---- SOURCE DOCUMENT

Everything in the simulation world is represented as an entity. Each entity is
made up of component
s, which provide the data definitions. The simulation
data model is always based on composition of components attached to entities.
Entities can be freely moved between machines to continuously improve efficiency of the system as a whole. Due to the dynamic nature of this arrangement, internally entities are not represented as simply UUIDs as they would be in a classic ECS design. They are instead more involved structures with their own storages. Entities themselves are stored in an addressed map for quick retrieval.
Components are also different from what one would see in a classic ECS design. Due to the interoperability requirements, components are not defining the actual memory layouts for particular data. Data representation is fixed on the lower individual data type layer (e.g. numbers, strings). Components are defined as collections of variables, the layout of which will be determined dynamically on the entity storage layer.
The above entity-component design can be described as the storage layer. It's
usable as is. One can define the model and starting state through .toml
files
and deploy to an existing bigworlds cluster. Existing simulation data can be
queried and mutated, and upon proper configuration the entity distribution
across the cluster will dynamically approach most efficient arrangement based
on the access patterns.
Building on the storage layer is the logic layer.
Bigworlds runtime builds directly on the tokio runtime, spawning separate tasks representing different parts of a bigworlds system.

--------

● **TASK PROMPT**
Extend the bigworlds design description above, picking up right after its final sentence.

---- DATA LINES

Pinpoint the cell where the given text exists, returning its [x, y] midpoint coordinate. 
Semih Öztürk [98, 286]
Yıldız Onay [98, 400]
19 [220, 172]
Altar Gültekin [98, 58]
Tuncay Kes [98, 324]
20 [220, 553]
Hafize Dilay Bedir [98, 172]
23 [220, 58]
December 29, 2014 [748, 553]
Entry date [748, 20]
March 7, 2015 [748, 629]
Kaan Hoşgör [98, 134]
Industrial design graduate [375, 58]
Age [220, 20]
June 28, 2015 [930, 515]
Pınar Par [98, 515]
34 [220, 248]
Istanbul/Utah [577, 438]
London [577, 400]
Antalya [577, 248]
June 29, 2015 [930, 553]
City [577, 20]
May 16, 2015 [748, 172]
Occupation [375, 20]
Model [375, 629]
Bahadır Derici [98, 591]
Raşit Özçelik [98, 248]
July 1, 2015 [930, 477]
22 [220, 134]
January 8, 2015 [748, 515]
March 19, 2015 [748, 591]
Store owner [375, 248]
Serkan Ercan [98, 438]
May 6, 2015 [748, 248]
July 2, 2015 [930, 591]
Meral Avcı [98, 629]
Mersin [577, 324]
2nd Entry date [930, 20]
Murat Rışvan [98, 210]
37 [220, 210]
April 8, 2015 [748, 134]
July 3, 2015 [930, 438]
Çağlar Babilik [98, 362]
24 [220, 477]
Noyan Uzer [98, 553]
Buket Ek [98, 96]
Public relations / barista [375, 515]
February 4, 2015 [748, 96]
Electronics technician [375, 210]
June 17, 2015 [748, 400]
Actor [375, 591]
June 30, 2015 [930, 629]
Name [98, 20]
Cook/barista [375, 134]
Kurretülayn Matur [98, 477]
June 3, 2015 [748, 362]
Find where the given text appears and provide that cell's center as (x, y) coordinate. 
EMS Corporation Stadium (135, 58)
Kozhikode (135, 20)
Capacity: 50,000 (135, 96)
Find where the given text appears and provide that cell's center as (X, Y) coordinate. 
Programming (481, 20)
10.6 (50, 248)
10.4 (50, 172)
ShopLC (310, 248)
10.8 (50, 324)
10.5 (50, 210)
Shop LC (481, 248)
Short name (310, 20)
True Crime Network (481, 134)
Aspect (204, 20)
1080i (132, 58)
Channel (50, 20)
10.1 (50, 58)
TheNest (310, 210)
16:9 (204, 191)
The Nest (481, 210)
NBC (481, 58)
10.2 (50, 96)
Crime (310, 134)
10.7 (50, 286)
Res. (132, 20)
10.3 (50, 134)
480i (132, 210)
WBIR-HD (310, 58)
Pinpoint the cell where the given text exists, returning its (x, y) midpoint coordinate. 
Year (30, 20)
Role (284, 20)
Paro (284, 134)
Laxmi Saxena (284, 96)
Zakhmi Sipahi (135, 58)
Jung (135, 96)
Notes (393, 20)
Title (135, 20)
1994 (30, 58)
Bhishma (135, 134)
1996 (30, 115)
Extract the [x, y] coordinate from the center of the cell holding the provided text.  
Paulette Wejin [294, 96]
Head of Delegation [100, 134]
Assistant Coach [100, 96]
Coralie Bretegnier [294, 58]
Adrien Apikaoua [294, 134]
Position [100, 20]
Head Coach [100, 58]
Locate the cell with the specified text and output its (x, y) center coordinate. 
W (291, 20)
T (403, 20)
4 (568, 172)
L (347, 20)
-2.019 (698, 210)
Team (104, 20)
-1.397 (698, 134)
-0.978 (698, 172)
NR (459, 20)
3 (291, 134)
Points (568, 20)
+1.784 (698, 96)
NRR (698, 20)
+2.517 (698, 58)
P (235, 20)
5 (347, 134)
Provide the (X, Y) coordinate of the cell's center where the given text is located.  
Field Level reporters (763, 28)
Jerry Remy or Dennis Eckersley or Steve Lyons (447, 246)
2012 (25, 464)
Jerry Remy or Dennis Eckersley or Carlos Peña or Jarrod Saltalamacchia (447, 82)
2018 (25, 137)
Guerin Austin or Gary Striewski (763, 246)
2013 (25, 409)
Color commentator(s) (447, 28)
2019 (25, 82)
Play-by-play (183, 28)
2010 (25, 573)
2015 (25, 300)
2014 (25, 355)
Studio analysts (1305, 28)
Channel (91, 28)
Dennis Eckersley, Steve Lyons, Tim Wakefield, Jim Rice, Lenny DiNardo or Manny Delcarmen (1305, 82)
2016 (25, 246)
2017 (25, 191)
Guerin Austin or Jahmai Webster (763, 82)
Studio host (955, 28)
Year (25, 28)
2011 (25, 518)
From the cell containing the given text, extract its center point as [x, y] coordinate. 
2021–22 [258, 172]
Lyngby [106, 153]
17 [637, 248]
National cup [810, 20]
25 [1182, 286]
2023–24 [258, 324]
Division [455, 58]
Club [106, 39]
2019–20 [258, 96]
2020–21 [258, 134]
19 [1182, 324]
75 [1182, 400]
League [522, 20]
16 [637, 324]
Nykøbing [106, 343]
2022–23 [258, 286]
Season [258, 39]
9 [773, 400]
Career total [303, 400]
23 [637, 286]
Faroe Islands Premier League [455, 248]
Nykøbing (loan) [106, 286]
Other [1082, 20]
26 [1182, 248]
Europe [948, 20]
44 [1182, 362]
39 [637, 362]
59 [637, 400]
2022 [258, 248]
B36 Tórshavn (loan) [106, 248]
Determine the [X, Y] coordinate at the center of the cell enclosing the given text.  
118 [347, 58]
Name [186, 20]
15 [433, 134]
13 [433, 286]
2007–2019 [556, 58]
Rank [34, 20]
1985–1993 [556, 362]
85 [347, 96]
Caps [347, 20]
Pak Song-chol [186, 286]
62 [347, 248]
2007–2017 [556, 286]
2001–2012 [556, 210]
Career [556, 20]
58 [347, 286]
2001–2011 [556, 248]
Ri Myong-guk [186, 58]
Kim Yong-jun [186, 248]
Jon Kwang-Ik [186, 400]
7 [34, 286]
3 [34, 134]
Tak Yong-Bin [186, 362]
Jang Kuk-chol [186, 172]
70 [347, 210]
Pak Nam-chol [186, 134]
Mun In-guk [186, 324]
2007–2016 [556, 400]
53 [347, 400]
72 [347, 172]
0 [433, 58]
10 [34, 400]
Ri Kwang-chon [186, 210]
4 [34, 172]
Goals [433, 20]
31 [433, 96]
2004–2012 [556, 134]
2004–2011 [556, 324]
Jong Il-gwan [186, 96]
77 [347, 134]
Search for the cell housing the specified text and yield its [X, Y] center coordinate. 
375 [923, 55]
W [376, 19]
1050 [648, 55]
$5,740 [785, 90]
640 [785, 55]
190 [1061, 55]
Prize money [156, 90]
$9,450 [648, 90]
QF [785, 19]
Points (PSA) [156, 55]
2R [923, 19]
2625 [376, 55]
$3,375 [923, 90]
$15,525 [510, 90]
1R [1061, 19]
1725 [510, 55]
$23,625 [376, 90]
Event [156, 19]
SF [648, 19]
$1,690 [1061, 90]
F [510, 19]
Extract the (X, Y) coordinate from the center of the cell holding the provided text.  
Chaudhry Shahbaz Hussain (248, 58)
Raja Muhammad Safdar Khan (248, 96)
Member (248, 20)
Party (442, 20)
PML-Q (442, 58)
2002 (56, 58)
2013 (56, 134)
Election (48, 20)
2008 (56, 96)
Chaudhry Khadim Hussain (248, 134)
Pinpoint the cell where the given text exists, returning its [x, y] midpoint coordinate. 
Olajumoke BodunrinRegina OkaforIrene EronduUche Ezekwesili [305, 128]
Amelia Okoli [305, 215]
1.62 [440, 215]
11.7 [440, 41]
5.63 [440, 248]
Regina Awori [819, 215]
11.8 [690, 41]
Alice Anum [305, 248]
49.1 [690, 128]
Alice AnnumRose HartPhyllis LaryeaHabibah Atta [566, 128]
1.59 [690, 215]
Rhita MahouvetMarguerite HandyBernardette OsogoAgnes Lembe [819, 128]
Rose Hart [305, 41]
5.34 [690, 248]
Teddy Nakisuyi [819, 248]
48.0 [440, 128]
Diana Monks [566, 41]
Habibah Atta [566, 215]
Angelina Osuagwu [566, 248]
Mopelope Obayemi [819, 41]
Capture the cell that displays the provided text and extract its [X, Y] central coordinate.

--------

● **WRITTEN ANSWER**
One part of the system spawned as a separate task is the behavior
. That's
basically a free-form task running on the tokio runtime. Each behavior unit
is a separate task performing read/write operations asynchronously, no matter
if they're performed locally or remotely (though the system is constantly
optimizing to maximize the number of local operations). Processing can
optionally be synchronized with simulation-wide events.
Spawning a behavior task is the most direct way of introducing logic into a bigworlds system. These tasks can be defined as part of an overall program using bigworlds library, or they can be loaded dynamically onto existing bigworlds systems. Since it's not exactly safe in situations where hardware is shared, we definitely want to have a way to sandbox user provided logic.
For this we need a slightly more abstract machine
. Machine is a behavior
executing a set of predefined instructions in a certain manner, like a virtual
machine. With it's basic support for event-triggered state changes, it can also
resemble a state machine.
Modelers define machine logic in a scripting language that directly translates to the instruction set to be performed by the (virtual) machine. This assures safe execution on the bigworlds runtime alongside the storage layer. It's also nice in terms of being a simplified way of providing simulation logic, which could potentially drive adoption with non-programmers (e.g. game modders).
One abstraction level higher are the logic processing modules called services. Sevices use the client-server interface which relies entirely on message passing, making them language-agnostic. Bigworlds runtime supports declaring services in the model definition. Those are what we call managed sevices. Declaration of a managed service provides relevant information such as what components or component collections it's needed for, letting the runtime ensure that all nodes hosting certain entities has got this type of service running. Managed services can also exist in different flavours, e.g. they can be expected to exist at all nodes or only at selected ones, driving the eventual distribution of entities across machines. This is a nice feature that can enable bigworlds clusters to be very flexible in terms of hardware makeup (think android phones alongside powerful compute units).
Unmanaged services are any external programs that connect to a running world using the client-server interface. These could be for example black-box proprietary software for example, handling it's own part of the simulation with inputs and outputs defined as part of a service programming interface of sorts.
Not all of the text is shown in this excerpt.